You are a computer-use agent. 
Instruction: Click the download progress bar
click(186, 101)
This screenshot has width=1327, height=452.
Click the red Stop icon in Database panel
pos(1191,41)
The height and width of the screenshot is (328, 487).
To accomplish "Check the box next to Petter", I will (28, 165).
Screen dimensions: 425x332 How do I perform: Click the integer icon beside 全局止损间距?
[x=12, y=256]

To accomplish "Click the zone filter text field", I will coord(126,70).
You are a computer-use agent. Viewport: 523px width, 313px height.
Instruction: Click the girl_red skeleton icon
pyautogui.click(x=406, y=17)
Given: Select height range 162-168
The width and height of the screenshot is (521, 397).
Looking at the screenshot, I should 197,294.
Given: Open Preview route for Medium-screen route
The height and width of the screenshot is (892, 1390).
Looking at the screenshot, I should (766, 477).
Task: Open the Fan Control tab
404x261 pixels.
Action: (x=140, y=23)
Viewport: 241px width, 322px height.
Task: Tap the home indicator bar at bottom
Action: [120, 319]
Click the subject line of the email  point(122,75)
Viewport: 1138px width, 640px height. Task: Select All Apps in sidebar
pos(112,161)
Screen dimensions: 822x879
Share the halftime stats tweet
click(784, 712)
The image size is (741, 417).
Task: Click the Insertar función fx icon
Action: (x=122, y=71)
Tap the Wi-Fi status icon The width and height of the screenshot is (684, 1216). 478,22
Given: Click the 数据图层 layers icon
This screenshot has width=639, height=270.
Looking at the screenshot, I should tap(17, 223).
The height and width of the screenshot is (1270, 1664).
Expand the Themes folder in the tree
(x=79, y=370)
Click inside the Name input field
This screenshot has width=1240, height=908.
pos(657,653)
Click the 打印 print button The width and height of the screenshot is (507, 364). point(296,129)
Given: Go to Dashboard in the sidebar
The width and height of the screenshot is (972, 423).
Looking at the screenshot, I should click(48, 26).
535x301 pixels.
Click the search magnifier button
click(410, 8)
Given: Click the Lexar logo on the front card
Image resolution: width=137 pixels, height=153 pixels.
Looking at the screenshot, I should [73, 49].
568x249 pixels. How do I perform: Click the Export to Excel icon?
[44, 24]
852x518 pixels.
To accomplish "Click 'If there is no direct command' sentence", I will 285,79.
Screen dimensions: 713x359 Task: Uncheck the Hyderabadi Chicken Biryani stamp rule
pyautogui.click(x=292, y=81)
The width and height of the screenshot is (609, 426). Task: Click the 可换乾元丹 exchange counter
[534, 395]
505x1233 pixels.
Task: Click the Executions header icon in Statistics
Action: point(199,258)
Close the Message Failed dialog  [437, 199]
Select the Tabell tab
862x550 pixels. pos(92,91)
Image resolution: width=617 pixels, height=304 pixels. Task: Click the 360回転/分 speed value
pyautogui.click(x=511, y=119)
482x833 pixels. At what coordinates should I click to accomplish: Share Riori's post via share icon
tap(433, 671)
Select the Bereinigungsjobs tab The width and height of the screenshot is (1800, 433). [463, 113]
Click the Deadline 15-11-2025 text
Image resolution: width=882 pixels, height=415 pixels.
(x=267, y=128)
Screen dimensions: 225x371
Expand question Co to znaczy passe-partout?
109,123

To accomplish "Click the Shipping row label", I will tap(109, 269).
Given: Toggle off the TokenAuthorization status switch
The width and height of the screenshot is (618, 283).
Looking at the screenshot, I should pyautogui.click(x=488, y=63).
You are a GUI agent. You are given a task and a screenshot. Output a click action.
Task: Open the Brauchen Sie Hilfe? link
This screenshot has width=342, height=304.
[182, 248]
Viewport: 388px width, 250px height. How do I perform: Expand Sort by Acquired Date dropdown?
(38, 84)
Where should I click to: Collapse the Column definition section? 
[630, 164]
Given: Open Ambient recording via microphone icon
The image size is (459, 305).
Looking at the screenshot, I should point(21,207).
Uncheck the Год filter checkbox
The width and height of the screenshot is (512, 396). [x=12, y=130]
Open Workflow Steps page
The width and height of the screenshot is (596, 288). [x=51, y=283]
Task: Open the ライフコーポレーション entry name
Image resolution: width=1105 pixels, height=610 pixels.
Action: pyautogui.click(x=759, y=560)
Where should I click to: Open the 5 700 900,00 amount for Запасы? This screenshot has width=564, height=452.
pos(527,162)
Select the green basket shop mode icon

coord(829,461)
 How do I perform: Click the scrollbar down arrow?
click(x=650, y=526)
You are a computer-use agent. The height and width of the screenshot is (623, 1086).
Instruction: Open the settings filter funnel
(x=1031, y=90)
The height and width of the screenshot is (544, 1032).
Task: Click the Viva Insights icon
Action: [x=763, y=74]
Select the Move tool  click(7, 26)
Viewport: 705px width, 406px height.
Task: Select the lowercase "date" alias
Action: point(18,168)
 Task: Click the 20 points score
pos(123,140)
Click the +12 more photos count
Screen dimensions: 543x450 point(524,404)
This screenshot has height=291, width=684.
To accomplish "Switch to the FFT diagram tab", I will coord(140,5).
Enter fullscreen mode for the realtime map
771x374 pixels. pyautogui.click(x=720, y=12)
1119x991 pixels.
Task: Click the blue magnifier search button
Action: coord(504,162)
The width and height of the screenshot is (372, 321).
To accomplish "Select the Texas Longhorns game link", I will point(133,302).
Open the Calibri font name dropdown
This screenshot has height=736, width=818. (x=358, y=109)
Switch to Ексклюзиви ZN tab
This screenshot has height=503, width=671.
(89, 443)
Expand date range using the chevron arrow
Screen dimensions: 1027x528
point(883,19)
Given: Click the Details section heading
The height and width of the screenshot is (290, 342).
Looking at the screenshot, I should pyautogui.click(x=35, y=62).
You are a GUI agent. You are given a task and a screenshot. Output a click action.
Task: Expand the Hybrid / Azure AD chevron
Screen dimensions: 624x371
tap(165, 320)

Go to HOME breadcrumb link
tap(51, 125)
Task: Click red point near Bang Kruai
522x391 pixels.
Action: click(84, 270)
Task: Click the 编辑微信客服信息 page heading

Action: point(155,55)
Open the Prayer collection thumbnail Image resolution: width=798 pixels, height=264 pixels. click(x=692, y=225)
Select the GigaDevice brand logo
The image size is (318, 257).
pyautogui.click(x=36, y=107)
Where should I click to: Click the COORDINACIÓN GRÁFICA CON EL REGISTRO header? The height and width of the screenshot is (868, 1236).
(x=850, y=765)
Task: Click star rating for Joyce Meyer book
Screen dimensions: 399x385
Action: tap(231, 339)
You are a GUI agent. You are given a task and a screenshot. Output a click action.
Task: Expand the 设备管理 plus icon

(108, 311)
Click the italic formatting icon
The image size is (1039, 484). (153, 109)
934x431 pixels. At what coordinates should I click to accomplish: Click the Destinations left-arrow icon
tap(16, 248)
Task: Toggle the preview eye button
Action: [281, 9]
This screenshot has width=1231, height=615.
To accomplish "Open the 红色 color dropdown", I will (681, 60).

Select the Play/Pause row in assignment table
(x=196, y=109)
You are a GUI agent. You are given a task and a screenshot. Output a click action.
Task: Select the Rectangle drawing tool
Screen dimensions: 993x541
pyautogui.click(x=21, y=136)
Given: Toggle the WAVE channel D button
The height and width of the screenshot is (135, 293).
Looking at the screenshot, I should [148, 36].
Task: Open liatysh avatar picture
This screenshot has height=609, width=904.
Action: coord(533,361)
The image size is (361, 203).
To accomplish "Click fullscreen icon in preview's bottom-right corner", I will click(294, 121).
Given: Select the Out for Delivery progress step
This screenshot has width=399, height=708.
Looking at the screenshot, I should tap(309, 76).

──────

EXERCISE:
The records shown above are to be copied exactly, every one of them.

ANSWER BELOW:
You are a computer-use agent. 
Instruction: Click the download progress bar
click(186, 101)
This screenshot has width=1327, height=452.
Click the red Stop icon in Database panel
pos(1191,41)
The height and width of the screenshot is (328, 487).
To accomplish "Check the box next to Petter", I will (28, 165).
Screen dimensions: 425x332 How do I perform: Click the integer icon beside 全局止损间距?
[x=12, y=256]

To accomplish "Click the zone filter text field", I will coord(126,70).
You are a computer-use agent. Viewport: 523px width, 313px height.
Instruction: Click the girl_red skeleton icon
pyautogui.click(x=406, y=17)
Given: Select height range 162-168
The width and height of the screenshot is (521, 397).
Looking at the screenshot, I should 197,294.
Given: Open Preview route for Medium-screen route
The height and width of the screenshot is (892, 1390).
Looking at the screenshot, I should (766, 477).
Task: Open the Fan Control tab
404x261 pixels.
Action: (x=140, y=23)
Viewport: 241px width, 322px height.
Task: Tap the home indicator bar at bottom
Action: [120, 319]
Click the subject line of the email  point(122,75)
Viewport: 1138px width, 640px height. Task: Select All Apps in sidebar
pos(112,161)
Screen dimensions: 822x879
Share the halftime stats tweet
click(784, 712)
The image size is (741, 417).
Task: Click the Insertar función fx icon
Action: (x=122, y=71)
Tap the Wi-Fi status icon The width and height of the screenshot is (684, 1216). 478,22
Given: Click the 数据图层 layers icon
This screenshot has width=639, height=270.
Looking at the screenshot, I should tap(17, 223).
The height and width of the screenshot is (1270, 1664).
Expand the Themes folder in the tree
(x=79, y=370)
Click inside the Name input field
This screenshot has width=1240, height=908.
pos(657,653)
Click the 打印 print button The width and height of the screenshot is (507, 364). point(296,129)
Given: Go to Dashboard in the sidebar
The width and height of the screenshot is (972, 423).
Looking at the screenshot, I should click(48, 26).
535x301 pixels.
Click the search magnifier button
click(410, 8)
Given: Click the Lexar logo on the front card
Image resolution: width=137 pixels, height=153 pixels.
Looking at the screenshot, I should [73, 49].
568x249 pixels. How do I perform: Click the Export to Excel icon?
[44, 24]
852x518 pixels.
To accomplish "Click 'If there is no direct command' sentence", I will 285,79.
Screen dimensions: 713x359 Task: Uncheck the Hyderabadi Chicken Biryani stamp rule
pyautogui.click(x=292, y=81)
The width and height of the screenshot is (609, 426). Task: Click the 可换乾元丹 exchange counter
[534, 395]
505x1233 pixels.
Task: Click the Executions header icon in Statistics
Action: point(199,258)
Close the Message Failed dialog  [437, 199]
Select the Tabell tab
862x550 pixels. pos(92,91)
Image resolution: width=617 pixels, height=304 pixels. Task: Click the 360回転/分 speed value
pyautogui.click(x=511, y=119)
482x833 pixels. At what coordinates should I click to accomplish: Share Riori's post via share icon
tap(433, 671)
Select the Bereinigungsjobs tab The width and height of the screenshot is (1800, 433). [463, 113]
Click the Deadline 15-11-2025 text
Image resolution: width=882 pixels, height=415 pixels.
(x=267, y=128)
Screen dimensions: 225x371
Expand question Co to znaczy passe-partout?
109,123

To accomplish "Click the Shipping row label", I will tap(109, 269).
Given: Toggle off the TokenAuthorization status switch
The width and height of the screenshot is (618, 283).
Looking at the screenshot, I should pyautogui.click(x=488, y=63).
You are a GUI agent. You are given a task and a screenshot. Output a click action.
Task: Open the Brauchen Sie Hilfe? link
This screenshot has width=342, height=304.
[182, 248]
Viewport: 388px width, 250px height. How do I perform: Expand Sort by Acquired Date dropdown?
(38, 84)
Where should I click to: Collapse the Column definition section? 
[630, 164]
Given: Open Ambient recording via microphone icon
The image size is (459, 305).
Looking at the screenshot, I should point(21,207).
Uncheck the Год filter checkbox
The width and height of the screenshot is (512, 396). [x=12, y=130]
Open Workflow Steps page
The width and height of the screenshot is (596, 288). [x=51, y=283]
Task: Open the ライフコーポレーション entry name
Image resolution: width=1105 pixels, height=610 pixels.
Action: pyautogui.click(x=759, y=560)
Where should I click to: Open the 5 700 900,00 amount for Запасы? This screenshot has width=564, height=452.
pos(527,162)
Select the green basket shop mode icon

coord(829,461)
 How do I perform: Click the scrollbar down arrow?
click(x=650, y=526)
You are a computer-use agent. The height and width of the screenshot is (623, 1086).
Instruction: Open the settings filter funnel
(x=1031, y=90)
The height and width of the screenshot is (544, 1032).
Task: Click the Viva Insights icon
Action: [x=763, y=74]
Select the Move tool  click(7, 26)
Viewport: 705px width, 406px height.
Task: Select the lowercase "date" alias
Action: point(18,168)
 Task: Click the 20 points score
pos(123,140)
Click the +12 more photos count
Screen dimensions: 543x450 point(524,404)
This screenshot has height=291, width=684.
To accomplish "Switch to the FFT diagram tab", I will coord(140,5).
Enter fullscreen mode for the realtime map
771x374 pixels. pyautogui.click(x=720, y=12)
1119x991 pixels.
Task: Click the blue magnifier search button
Action: coord(504,162)
The width and height of the screenshot is (372, 321).
To accomplish "Select the Texas Longhorns game link", I will point(133,302).
Open the Calibri font name dropdown
This screenshot has height=736, width=818. (x=358, y=109)
Switch to Ексклюзиви ZN tab
This screenshot has height=503, width=671.
(89, 443)
Expand date range using the chevron arrow
Screen dimensions: 1027x528
point(883,19)
Given: Click the Details section heading
The height and width of the screenshot is (290, 342).
Looking at the screenshot, I should pyautogui.click(x=35, y=62).
You are a GUI agent. You are given a task and a screenshot. Output a click action.
Task: Expand the Hybrid / Azure AD chevron
Screen dimensions: 624x371
tap(165, 320)

Go to HOME breadcrumb link
tap(51, 125)
Task: Click red point near Bang Kruai
522x391 pixels.
Action: click(84, 270)
Task: Click the 编辑微信客服信息 page heading

Action: point(155,55)
Open the Prayer collection thumbnail Image resolution: width=798 pixels, height=264 pixels. click(x=692, y=225)
Select the GigaDevice brand logo
The image size is (318, 257).
pyautogui.click(x=36, y=107)
Where should I click to: Click the COORDINACIÓN GRÁFICA CON EL REGISTRO header? The height and width of the screenshot is (868, 1236).
(x=850, y=765)
Task: Click star rating for Joyce Meyer book
Screen dimensions: 399x385
Action: tap(231, 339)
You are a GUI agent. You are given a task and a screenshot. Output a click action.
Task: Expand the 设备管理 plus icon

(108, 311)
Click the italic formatting icon
The image size is (1039, 484). (153, 109)
934x431 pixels. At what coordinates should I click to accomplish: Click the Destinations left-arrow icon
tap(16, 248)
Task: Toggle the preview eye button
Action: [281, 9]
This screenshot has width=1231, height=615.
To accomplish "Open the 红色 color dropdown", I will (681, 60).

Select the Play/Pause row in assignment table
(x=196, y=109)
You are a GUI agent. You are given a task and a screenshot. Output a click action.
Task: Select the Rectangle drawing tool
Screen dimensions: 993x541
pyautogui.click(x=21, y=136)
Given: Toggle the WAVE channel D button
The height and width of the screenshot is (135, 293).
Looking at the screenshot, I should [148, 36].
Task: Open liatysh avatar picture
This screenshot has height=609, width=904.
Action: coord(533,361)
The image size is (361, 203).
To accomplish "Click fullscreen icon in preview's bottom-right corner", I will click(294, 121).
Given: Select the Out for Delivery progress step
This screenshot has width=399, height=708.
Looking at the screenshot, I should tap(309, 76).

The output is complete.